Let me share a story which has a moral. Sitting one afternoon in H.S.C. Scholarship History in the book room- that small store room next to the coats and toilets. What, I asked, is the purpose in the end of studying History- the answer was instructive- "to learn to value the liberal tradition". I may not have fully understood but the answer stuck and took some sort of root. That answer says a lot about the vision of the place. Today we live in an increasingly organized and technologized world. Enormous attention is paid to rhetoric and appearance, but behind the appearance the reality is disappointing. No one would think of holding a class in a windowless small storeroom but the secret of education remains the same- to touch the person, to share a vision, to show interest and excitement, and to really care about the development and potential of the person one teaches. Without that commitment education becomes a costly exercise in frustration, futility and rhetoric.

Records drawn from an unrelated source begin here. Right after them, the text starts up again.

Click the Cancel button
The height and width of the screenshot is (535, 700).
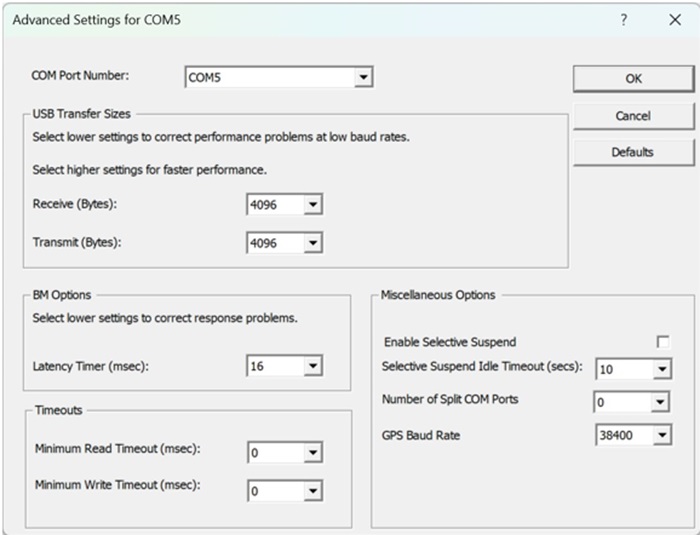coord(632,116)
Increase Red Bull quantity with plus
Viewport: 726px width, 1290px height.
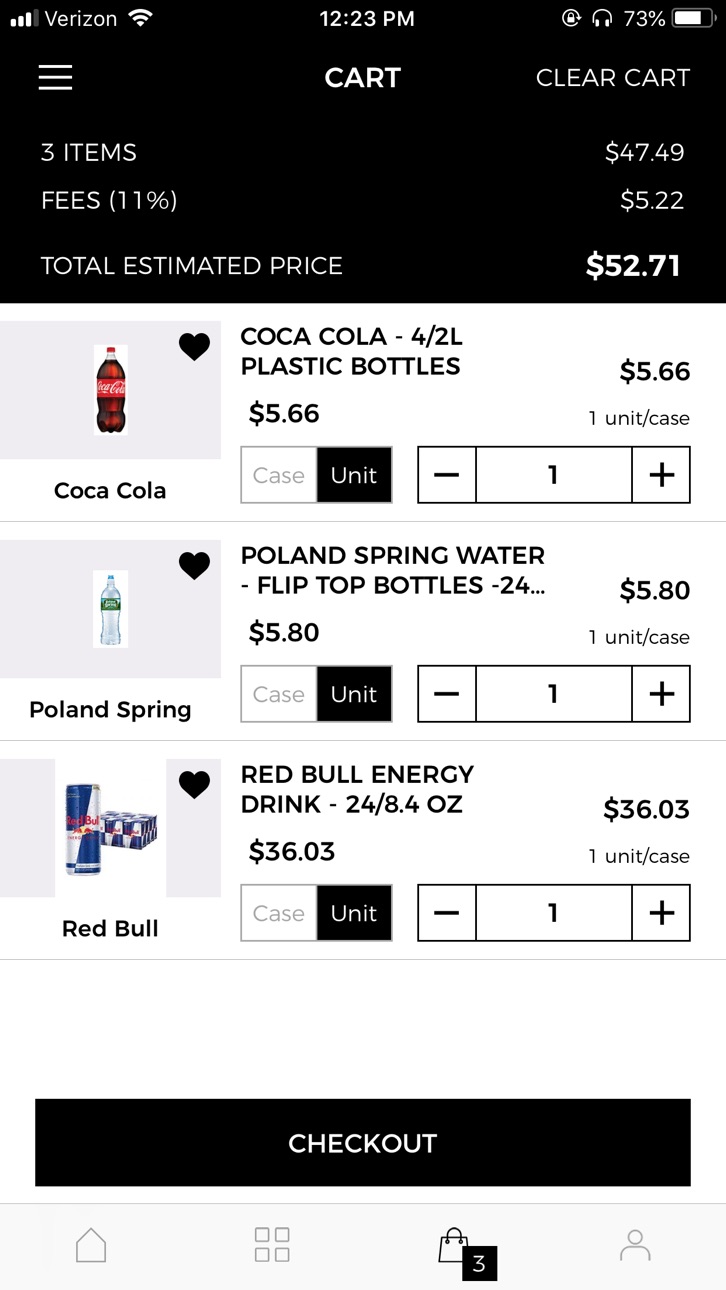point(661,913)
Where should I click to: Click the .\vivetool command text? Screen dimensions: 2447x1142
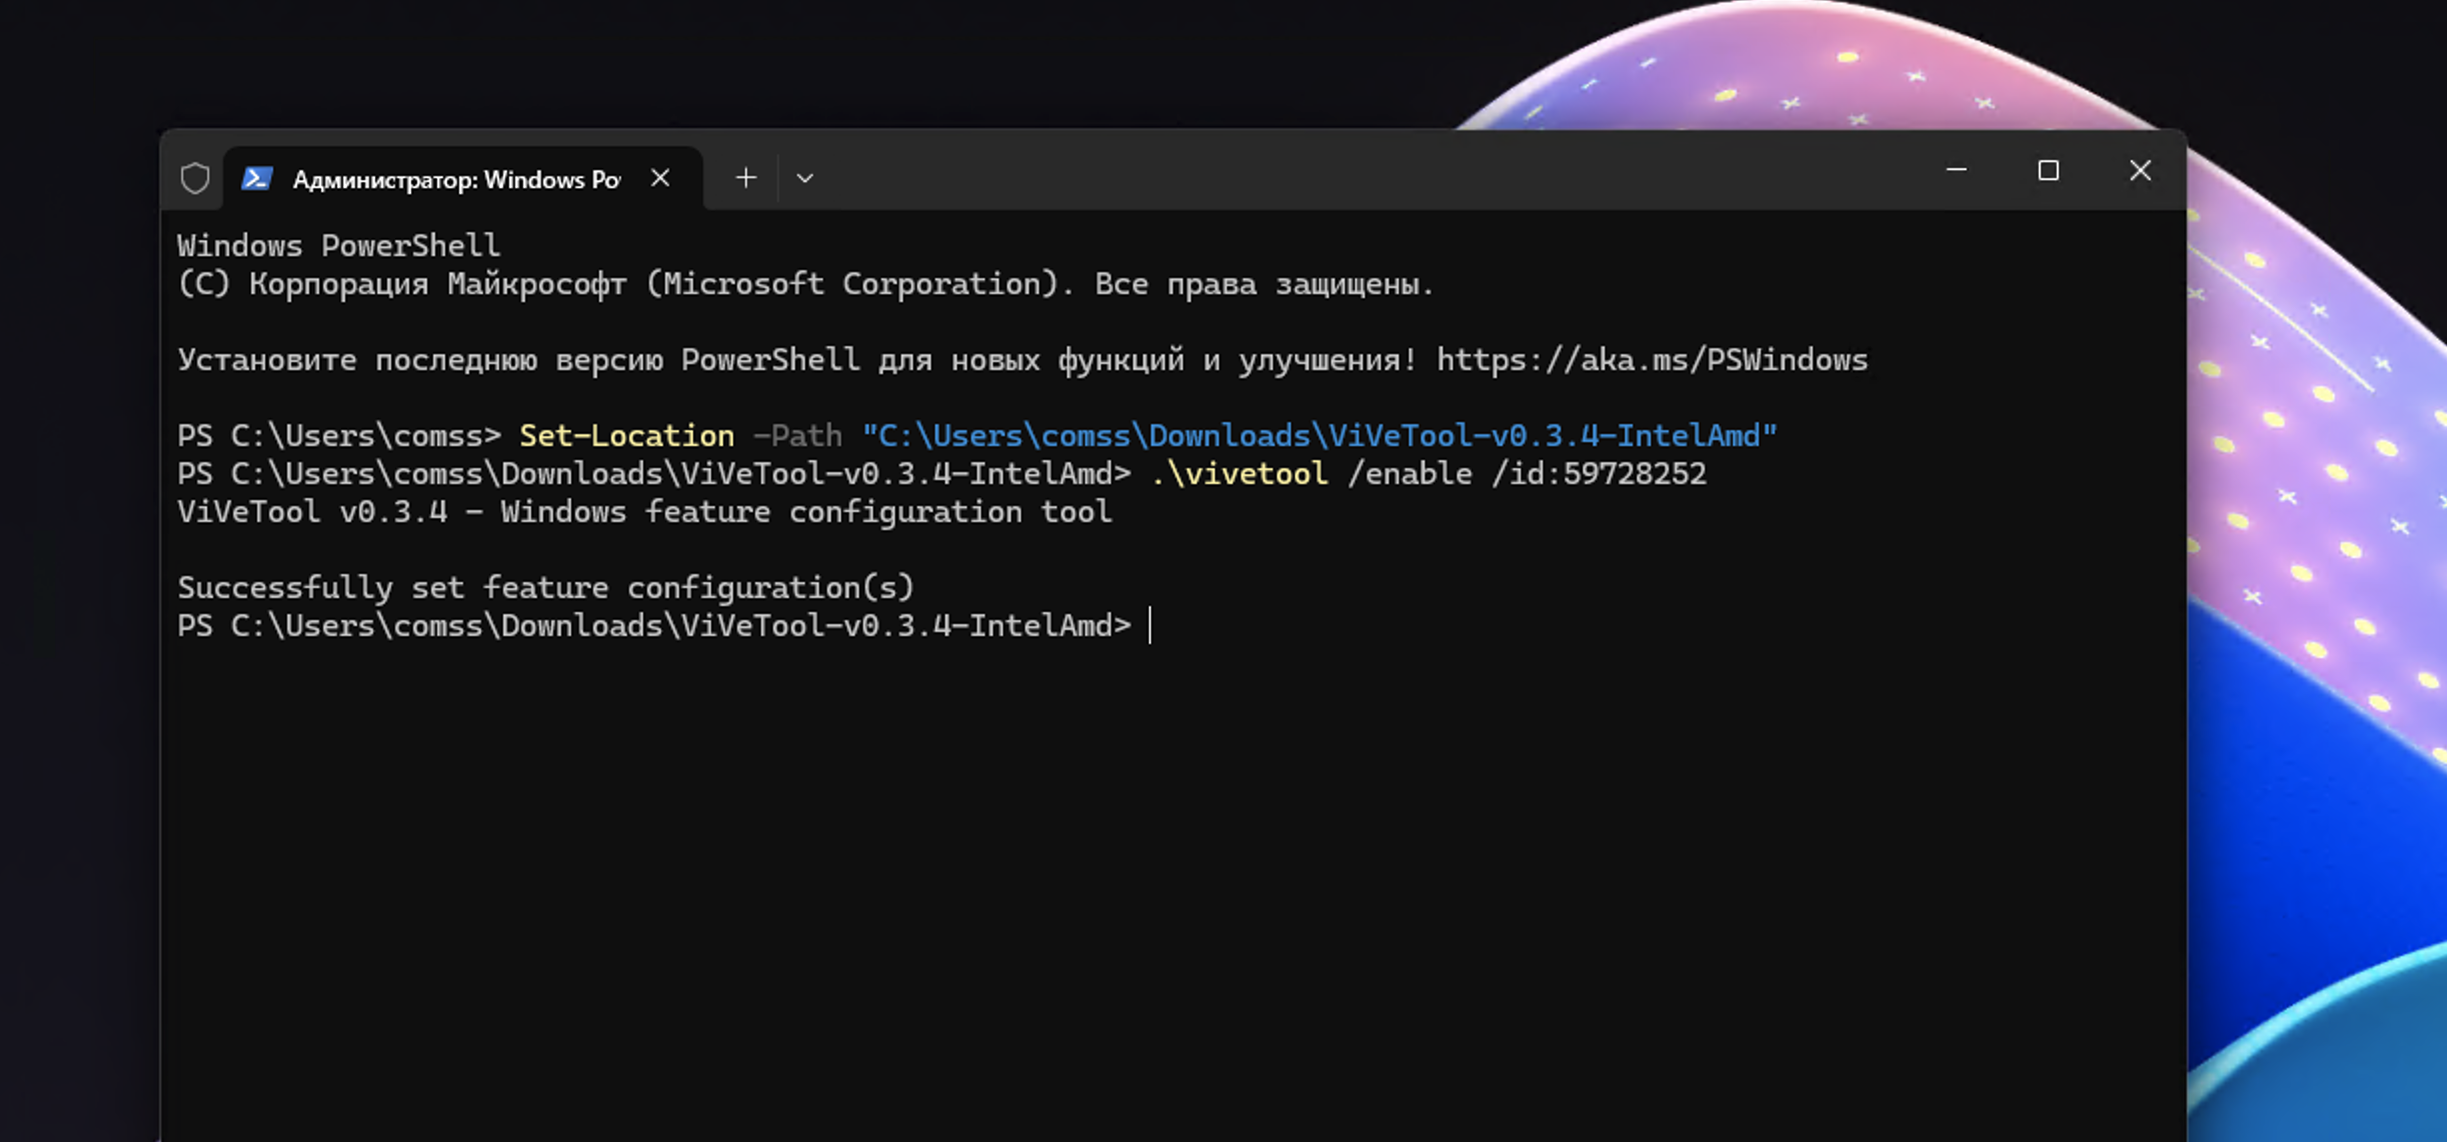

I can see in the mind's eye Mr Wood (Eddie) standing at the blackboard adding numbers and equations with the speed of light; gown flapping, attention riveted to the sheer elegance of the problem and the optimal solution. Numbers and series move left, right, up and down and the man is in ecstasy! It's as if Bolton Wanderers had scored. As he works he sees a possible move, considers it and says "what you gain on the swings you lose on the roundabouts," and we all grin, and it's the first and only thought I've managed to follow. That's what education is really about -sharing a vision and seeking to touch the other and say "follow these moves and you too will make a discovery, will be 'turned on' and you too can begin to fly," and to help make that happen is to be a participant in a miracle.

Mr Bailey (Fab) was an inspiration. An excellent historian and a fine teacher who very occasionally felt it necessary to give "five lines- (long pause) -the next boy who talks." 'Questions round the class' and in particular Local History were his forte. To listen to F.A. Bailey talk at length about the history of Prescot and environs was to transcend the great divide of age and position. It mattered to him you see, and so it mattered to me. At the end of every term he would read light verse aloud to the class, and to be there was to be spellbound. Seated at the table, intense stare emerging from a book known backwards- angled forward, body immobile- "the thing I like about Cl-i-v-e / is that he is no longer a-l-i-v-e-/ there is much to be said/ for being d-e-a-d." and again "Billy in one of his bright new s-a-s-h-e-s / fell into the fire and was burnt to a-s-h-e-s/ and now although the room grows c-h-i-ll-y/ I haven't the heart to poke poor B-i-ll-y." Finally the never-to-be-forgotten gem, again without expression or the hint of a smile. "No no for my virginity/ if I lose that cried Rose, I'll die / behind the bush last night said Dick/ Rose were you not extremely sick?"